The aim of this study was to compare the effects of adjunctive Minocycline HCl Microspheres (Arestin) with debridement alone on the levels of 40 subgingival bacterial species in the treatment of peri-implantitis. Researchers recruited 208 subjects (from 11 centres in the USA) with at least one implant with peri-implantitis and randomised to receive either mechanical debridement alone (n=104) or mechanical debridement followed by Arestin (1mg) (n=104) at baseline and day 90.
After clinical examination, subgingival plaque samples from the deepest site of each qualifying implant were collected using paper points at baseline and 30 days post-baseline. Plaque samples were analysed for the levels of 40 subgingival bacterial species using checkerboard DNA-DNA hybridisation technique. Clinical examinations were performed at baseline, 90 and 180 days. Significance of differences in changes in mean levels and proportions of subgingival species from baseline to 30 days was tested using the Wilcoxon rank-sum test. Significance of differences in change from baseline in subject-level average probing depth (mm) between treatment groups was tested using mixed models for repeated measures.

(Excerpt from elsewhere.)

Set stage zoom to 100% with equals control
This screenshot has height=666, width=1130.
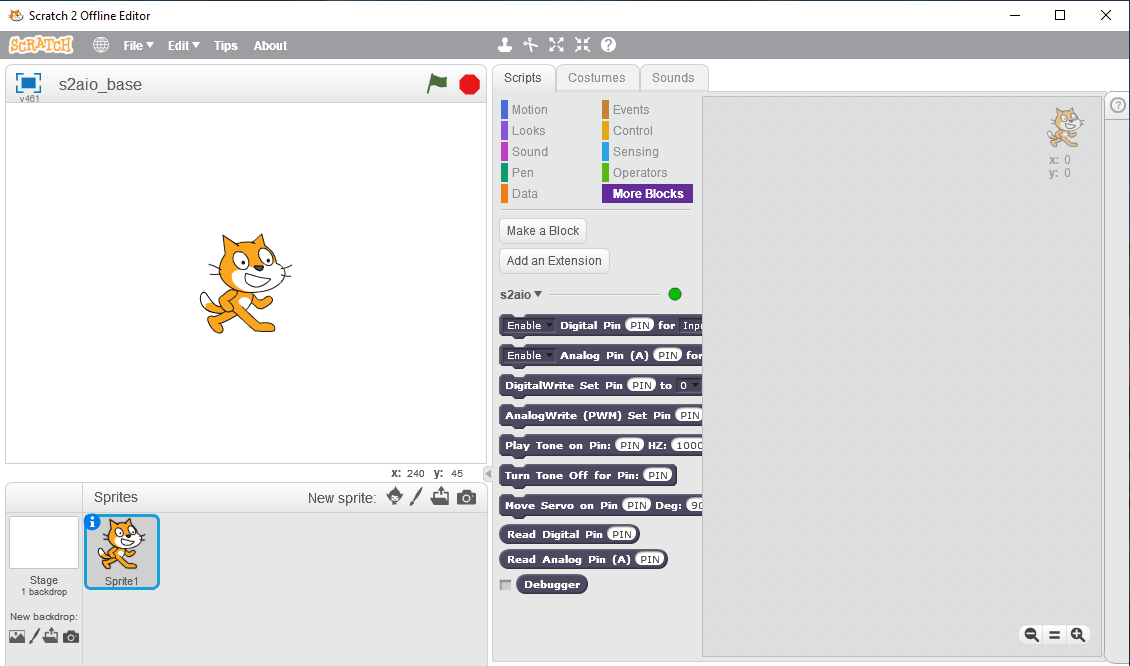1054,635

The adjunctive use of Arestin resulted in statistically significantly (less than 0.01) greater reduction in the levels of 14 of the 40 subgingival species, including: A. gerencseriae, A. odontolyticus, A. actinomycetemcomitans, six members of the orange complex, all three red complex species, S. noxia and T. socranskii. In contrast, only six of the 40 species had changes in their proportions that were statistically significantly (less than 0.01) different between treatment groups. Clinically, a statistically significantly greater reduction (p=0.0035) in mean pocket depth in the Arestin group (-1.06mm) compared to control (-0.78mm) was observed at day 180.
The use of adjunctive Arestin in the treatment of peri-implantitis resulted in significant additional reductions in the levels of multiple subgingival periodontal pathogens. Adjunctive Arestin resulted in greater peri-implant pocket depth reduction compared to mechanical debridement alone.